[[ Data for analysis open ]]

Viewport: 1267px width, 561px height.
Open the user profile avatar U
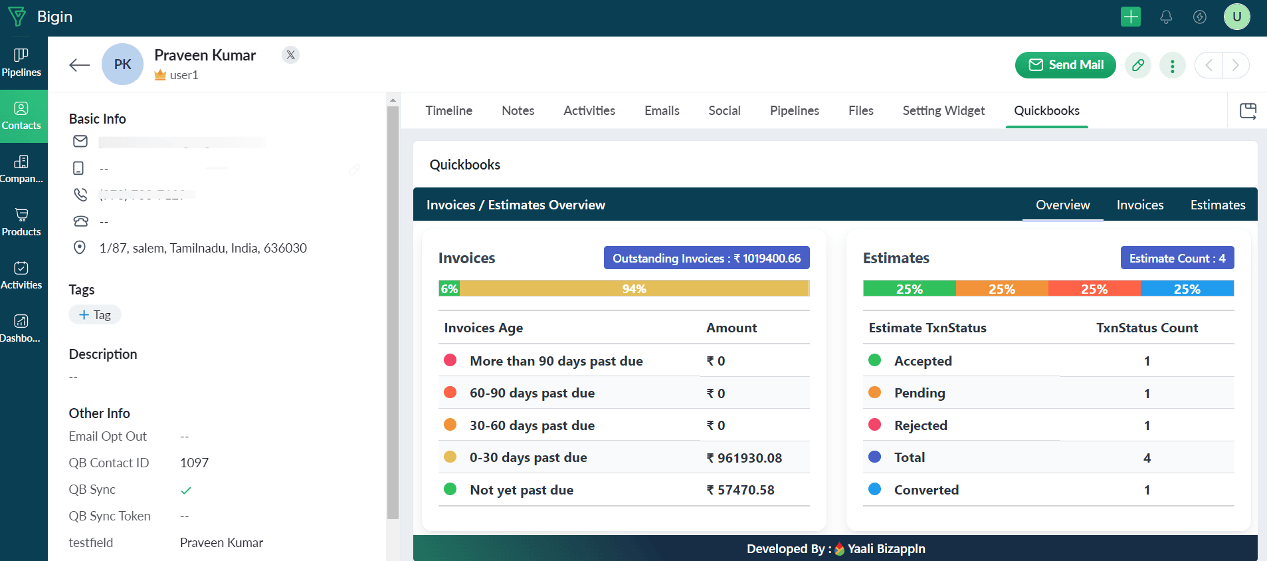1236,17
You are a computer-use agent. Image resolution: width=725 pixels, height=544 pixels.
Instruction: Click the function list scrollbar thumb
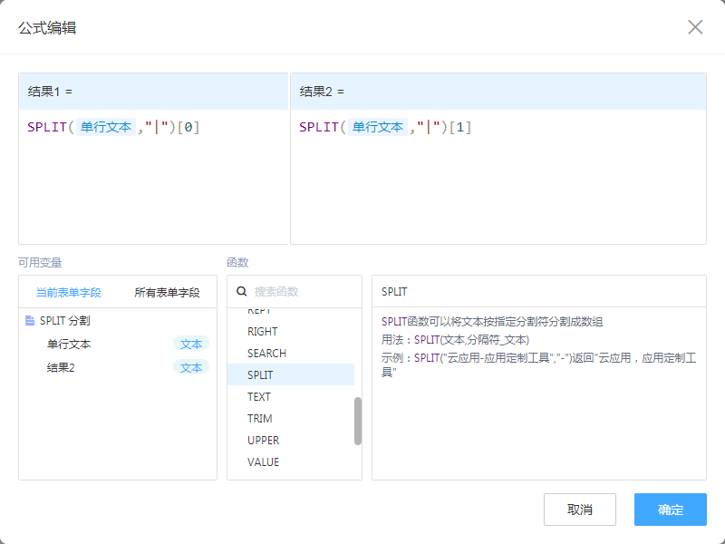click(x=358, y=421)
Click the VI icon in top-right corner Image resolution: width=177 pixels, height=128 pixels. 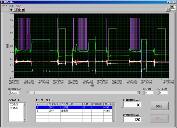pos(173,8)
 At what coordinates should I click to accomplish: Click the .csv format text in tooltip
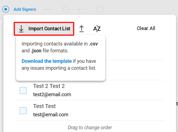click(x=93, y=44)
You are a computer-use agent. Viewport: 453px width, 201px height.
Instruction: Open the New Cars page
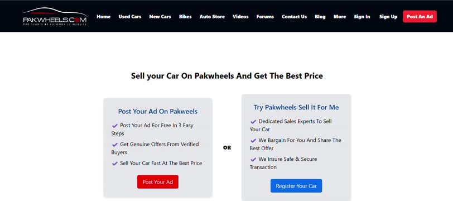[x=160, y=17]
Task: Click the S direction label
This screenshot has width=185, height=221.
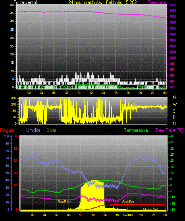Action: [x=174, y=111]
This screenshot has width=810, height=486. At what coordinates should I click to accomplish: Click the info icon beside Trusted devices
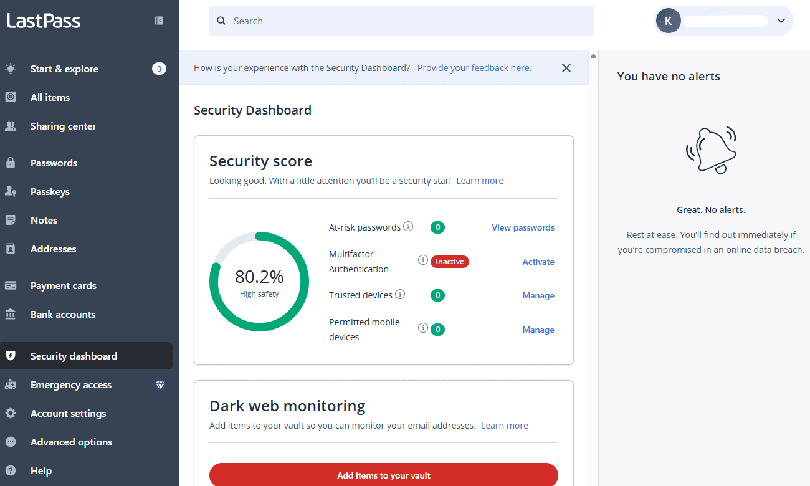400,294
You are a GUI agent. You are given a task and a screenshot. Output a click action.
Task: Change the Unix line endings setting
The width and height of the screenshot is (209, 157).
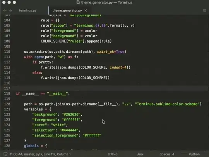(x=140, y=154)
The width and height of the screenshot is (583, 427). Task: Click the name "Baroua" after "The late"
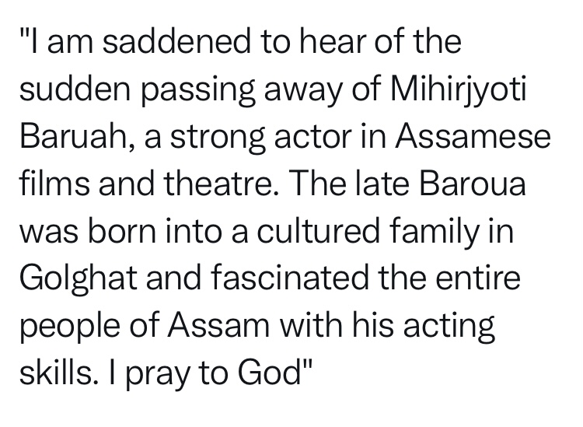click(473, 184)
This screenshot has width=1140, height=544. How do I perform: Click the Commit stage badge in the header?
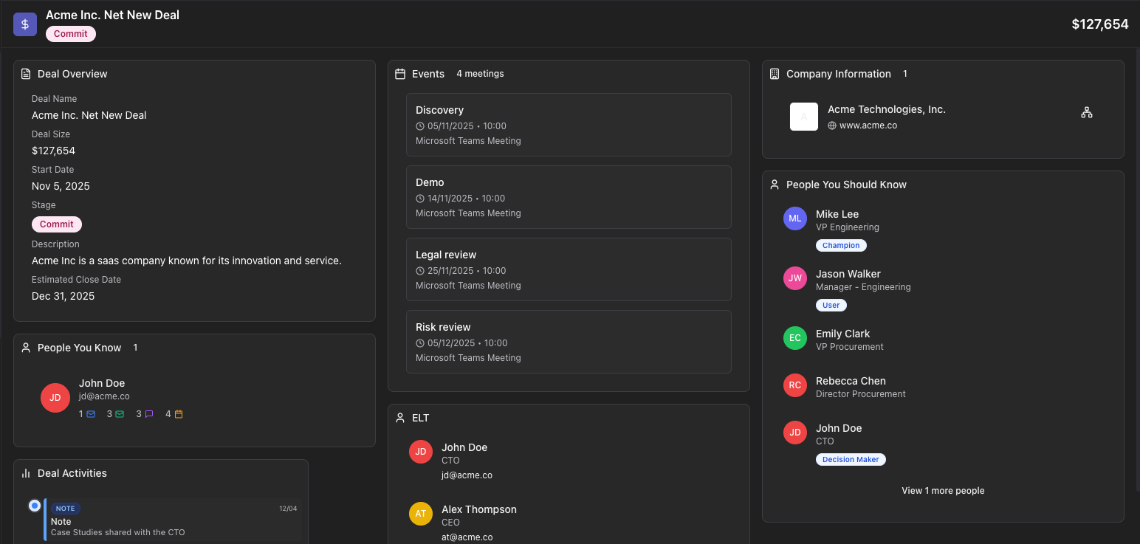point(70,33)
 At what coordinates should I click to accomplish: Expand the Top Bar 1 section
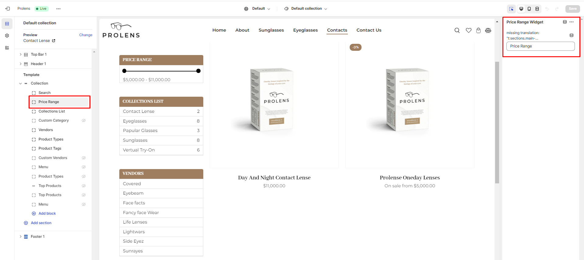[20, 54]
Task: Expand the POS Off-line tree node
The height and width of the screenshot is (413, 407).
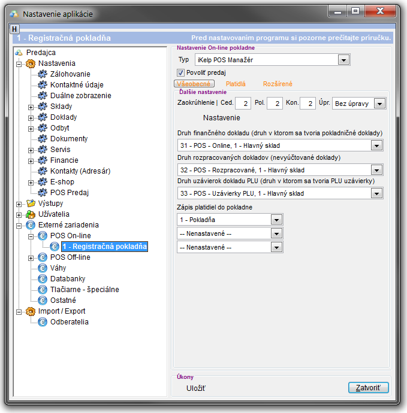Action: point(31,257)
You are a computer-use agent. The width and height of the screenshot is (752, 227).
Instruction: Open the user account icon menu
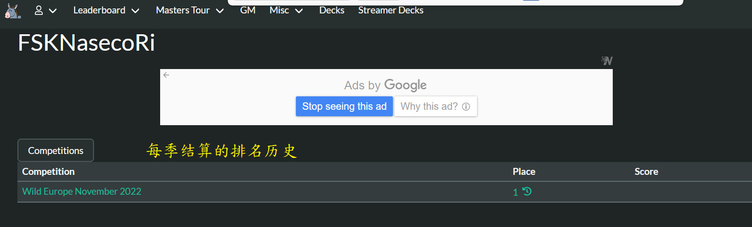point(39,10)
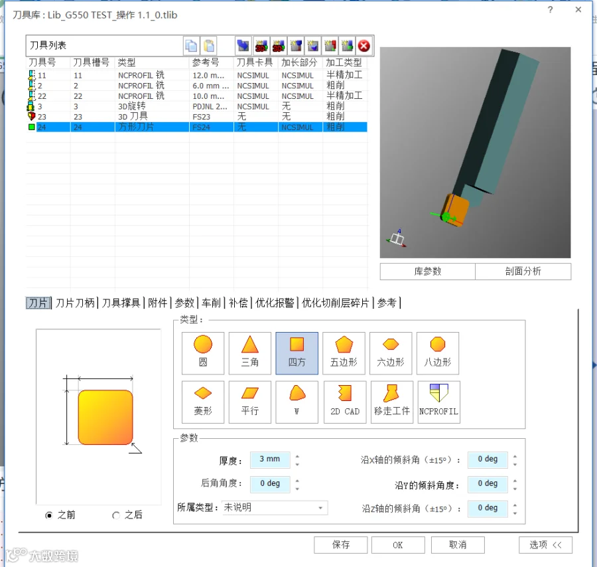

[[ Data for analysis closed ]]

(Directions)
Leaving out the pictures, please output the lines in the entries above from the one with "The width and height of the screenshot is (209, 157)." through the one with "You are a computer-use agent. The", exactly as they are.

(Expected answer)
The width and height of the screenshot is (209, 157).
(x=140, y=154)
The width and height of the screenshot is (583, 427). Task: Click the name "Baroua" after "The late"
click(473, 184)
This screenshot has width=1140, height=544. How do I perform: Click the Commit stage badge in the header?
point(70,33)
 At what coordinates should I click to accomplish: Expand the Top Bar 1 section
[20, 54]
Task: Expand the POS Off-line tree node
The height and width of the screenshot is (413, 407).
Action: point(31,257)
You are a computer-use agent. The width and height of the screenshot is (752, 227).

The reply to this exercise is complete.